## Given data
+-------+

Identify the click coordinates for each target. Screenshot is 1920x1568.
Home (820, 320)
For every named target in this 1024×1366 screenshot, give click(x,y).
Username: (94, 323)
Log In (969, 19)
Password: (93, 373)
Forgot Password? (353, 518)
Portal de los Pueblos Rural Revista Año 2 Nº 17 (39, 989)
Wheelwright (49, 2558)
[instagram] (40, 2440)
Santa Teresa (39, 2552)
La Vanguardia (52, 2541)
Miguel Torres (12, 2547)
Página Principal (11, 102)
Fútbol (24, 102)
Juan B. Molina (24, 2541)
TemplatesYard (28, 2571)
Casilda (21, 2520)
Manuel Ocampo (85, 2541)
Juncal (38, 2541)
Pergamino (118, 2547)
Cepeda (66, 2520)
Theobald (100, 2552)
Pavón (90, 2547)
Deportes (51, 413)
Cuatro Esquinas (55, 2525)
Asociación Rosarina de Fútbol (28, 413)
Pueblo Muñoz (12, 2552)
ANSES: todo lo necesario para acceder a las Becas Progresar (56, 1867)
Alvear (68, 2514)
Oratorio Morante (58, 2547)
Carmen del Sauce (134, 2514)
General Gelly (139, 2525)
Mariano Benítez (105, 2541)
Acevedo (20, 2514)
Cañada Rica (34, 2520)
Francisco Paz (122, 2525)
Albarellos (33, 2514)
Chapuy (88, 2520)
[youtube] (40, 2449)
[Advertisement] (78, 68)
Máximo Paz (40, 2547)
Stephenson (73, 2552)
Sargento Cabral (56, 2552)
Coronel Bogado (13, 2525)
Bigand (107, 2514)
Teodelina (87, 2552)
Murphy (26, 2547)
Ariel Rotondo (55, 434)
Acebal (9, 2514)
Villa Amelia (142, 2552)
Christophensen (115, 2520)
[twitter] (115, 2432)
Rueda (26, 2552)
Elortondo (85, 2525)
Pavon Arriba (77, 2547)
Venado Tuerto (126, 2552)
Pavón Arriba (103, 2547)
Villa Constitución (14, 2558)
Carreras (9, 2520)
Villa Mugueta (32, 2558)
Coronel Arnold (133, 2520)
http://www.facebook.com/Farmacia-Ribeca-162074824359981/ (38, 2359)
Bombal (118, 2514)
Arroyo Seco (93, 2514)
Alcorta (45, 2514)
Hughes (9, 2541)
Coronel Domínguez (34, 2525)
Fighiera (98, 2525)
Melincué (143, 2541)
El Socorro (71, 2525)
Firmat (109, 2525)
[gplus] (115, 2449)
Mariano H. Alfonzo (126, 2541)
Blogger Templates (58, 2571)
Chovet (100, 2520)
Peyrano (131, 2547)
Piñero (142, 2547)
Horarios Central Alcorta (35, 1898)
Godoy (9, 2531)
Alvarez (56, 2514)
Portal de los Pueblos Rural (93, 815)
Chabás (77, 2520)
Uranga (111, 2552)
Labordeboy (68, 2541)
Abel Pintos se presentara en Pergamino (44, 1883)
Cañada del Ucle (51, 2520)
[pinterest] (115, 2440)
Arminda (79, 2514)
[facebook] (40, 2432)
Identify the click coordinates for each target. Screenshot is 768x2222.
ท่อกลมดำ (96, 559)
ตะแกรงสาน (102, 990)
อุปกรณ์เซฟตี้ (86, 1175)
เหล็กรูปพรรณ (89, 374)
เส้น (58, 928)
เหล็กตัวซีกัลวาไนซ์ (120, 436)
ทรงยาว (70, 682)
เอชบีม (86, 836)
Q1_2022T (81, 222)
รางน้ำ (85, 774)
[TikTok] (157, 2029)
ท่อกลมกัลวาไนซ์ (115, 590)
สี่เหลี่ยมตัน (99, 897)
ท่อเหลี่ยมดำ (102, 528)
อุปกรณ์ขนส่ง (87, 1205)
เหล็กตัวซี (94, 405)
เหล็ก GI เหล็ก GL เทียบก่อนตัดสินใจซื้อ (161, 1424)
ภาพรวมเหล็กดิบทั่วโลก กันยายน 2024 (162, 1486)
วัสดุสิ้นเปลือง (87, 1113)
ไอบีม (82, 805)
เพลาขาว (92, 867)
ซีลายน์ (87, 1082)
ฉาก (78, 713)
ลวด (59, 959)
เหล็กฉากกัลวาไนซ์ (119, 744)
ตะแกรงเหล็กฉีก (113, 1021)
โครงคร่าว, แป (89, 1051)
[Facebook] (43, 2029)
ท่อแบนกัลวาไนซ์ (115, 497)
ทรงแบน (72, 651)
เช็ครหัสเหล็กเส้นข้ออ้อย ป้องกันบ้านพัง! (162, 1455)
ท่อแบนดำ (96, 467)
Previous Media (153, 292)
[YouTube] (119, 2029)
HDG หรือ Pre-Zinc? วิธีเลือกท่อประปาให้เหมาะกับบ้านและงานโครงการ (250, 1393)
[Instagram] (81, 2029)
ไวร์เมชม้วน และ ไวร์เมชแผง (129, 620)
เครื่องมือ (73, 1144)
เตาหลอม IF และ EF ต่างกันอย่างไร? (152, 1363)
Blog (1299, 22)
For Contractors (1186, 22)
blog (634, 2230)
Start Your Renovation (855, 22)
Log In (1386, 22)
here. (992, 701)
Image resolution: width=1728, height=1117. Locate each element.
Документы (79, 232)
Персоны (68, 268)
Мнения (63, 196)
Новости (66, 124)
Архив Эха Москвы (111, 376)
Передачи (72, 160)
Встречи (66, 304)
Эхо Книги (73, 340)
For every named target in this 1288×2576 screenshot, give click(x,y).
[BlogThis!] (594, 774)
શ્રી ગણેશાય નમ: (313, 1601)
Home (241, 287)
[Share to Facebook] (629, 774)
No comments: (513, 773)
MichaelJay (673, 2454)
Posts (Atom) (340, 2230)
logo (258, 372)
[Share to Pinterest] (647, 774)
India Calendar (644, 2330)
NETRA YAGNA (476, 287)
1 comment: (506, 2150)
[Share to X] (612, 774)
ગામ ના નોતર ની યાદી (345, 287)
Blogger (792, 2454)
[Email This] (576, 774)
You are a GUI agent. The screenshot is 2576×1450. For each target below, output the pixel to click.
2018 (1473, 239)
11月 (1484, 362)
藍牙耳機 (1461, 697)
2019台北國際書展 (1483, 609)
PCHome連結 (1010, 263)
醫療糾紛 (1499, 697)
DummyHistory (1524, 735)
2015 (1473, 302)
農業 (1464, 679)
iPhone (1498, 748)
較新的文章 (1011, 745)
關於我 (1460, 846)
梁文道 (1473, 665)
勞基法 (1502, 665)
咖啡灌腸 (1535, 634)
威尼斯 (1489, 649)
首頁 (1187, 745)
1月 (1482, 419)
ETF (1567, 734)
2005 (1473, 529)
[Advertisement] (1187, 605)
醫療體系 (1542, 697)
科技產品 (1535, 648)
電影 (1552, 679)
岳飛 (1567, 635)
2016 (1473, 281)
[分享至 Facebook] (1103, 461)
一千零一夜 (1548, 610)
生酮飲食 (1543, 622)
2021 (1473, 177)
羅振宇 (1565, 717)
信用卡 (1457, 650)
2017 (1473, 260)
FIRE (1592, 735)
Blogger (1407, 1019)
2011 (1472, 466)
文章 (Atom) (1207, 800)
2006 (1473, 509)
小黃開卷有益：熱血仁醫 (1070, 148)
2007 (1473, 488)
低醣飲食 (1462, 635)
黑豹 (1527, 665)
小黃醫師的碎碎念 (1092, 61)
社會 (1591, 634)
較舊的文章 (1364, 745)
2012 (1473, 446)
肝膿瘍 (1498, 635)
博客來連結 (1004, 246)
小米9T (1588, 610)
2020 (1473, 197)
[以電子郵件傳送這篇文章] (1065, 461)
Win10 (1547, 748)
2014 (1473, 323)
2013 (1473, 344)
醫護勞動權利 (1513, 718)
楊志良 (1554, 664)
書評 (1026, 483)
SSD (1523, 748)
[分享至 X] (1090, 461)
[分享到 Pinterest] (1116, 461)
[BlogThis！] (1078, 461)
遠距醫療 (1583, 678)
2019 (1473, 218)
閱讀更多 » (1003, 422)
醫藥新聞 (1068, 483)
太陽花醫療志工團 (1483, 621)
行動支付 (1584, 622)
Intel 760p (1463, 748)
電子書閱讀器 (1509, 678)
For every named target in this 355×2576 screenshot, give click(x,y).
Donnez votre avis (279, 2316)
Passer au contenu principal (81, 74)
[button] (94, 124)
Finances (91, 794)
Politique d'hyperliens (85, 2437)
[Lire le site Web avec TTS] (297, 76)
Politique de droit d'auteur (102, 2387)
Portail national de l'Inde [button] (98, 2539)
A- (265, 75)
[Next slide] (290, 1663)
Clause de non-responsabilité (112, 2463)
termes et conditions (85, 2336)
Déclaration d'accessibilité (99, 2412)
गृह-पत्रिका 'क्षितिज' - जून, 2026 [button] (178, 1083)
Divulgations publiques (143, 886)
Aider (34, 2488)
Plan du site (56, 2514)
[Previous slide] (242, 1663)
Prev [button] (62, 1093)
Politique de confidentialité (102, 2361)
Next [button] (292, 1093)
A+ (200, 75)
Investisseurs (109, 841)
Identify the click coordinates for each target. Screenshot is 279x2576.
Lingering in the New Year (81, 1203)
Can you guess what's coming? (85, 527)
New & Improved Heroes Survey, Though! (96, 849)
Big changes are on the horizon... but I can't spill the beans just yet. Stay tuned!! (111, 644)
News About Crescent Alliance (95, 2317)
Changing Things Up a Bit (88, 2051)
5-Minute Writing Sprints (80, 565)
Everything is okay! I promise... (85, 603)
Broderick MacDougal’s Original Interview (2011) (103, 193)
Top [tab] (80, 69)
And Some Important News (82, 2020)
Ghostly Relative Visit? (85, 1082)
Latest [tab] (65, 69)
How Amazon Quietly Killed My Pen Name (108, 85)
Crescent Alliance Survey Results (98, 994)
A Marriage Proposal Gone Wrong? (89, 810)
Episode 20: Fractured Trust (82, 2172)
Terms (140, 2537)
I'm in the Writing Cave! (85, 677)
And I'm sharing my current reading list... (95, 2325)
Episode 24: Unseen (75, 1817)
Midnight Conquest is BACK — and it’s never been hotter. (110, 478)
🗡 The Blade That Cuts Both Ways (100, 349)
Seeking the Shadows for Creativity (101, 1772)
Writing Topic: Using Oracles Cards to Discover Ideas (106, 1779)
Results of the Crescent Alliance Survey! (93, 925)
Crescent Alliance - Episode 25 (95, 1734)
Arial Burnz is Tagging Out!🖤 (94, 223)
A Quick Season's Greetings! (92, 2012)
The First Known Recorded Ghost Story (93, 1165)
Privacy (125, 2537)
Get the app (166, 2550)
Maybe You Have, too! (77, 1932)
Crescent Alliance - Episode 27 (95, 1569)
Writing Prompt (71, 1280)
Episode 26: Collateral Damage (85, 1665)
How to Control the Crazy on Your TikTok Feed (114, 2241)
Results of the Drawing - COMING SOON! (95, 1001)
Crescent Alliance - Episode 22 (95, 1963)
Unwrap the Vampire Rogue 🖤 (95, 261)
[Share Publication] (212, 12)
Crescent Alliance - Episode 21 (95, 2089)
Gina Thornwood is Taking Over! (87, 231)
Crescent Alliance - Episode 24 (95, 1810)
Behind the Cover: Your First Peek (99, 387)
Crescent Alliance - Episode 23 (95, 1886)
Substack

+-------+

## Description of the task
Look above for the line holding "Página Principal (11, 102)", then set down exactly that line and every line after it up to and including the line holding "Francisco Paz (122, 2525)", with nothing else.

## Exercise output
Página Principal (11, 102)
Fútbol (24, 102)
Juan B. Molina (24, 2541)
TemplatesYard (28, 2571)
Casilda (21, 2520)
Manuel Ocampo (85, 2541)
Juncal (38, 2541)
Pergamino (118, 2547)
Cepeda (66, 2520)
Theobald (100, 2552)
Pavón (90, 2547)
Deportes (51, 413)
Cuatro Esquinas (55, 2525)
Asociación Rosarina de Fútbol (28, 413)
Pueblo Muñoz (12, 2552)
ANSES: todo lo necesario para acceder a las Becas Progresar (56, 1867)
Alvear (68, 2514)
Oratorio Morante (58, 2547)
Carmen del Sauce (134, 2514)
General Gelly (139, 2525)
Mariano Benítez (105, 2541)
Acevedo (20, 2514)
Cañada Rica (34, 2520)
Francisco Paz (122, 2525)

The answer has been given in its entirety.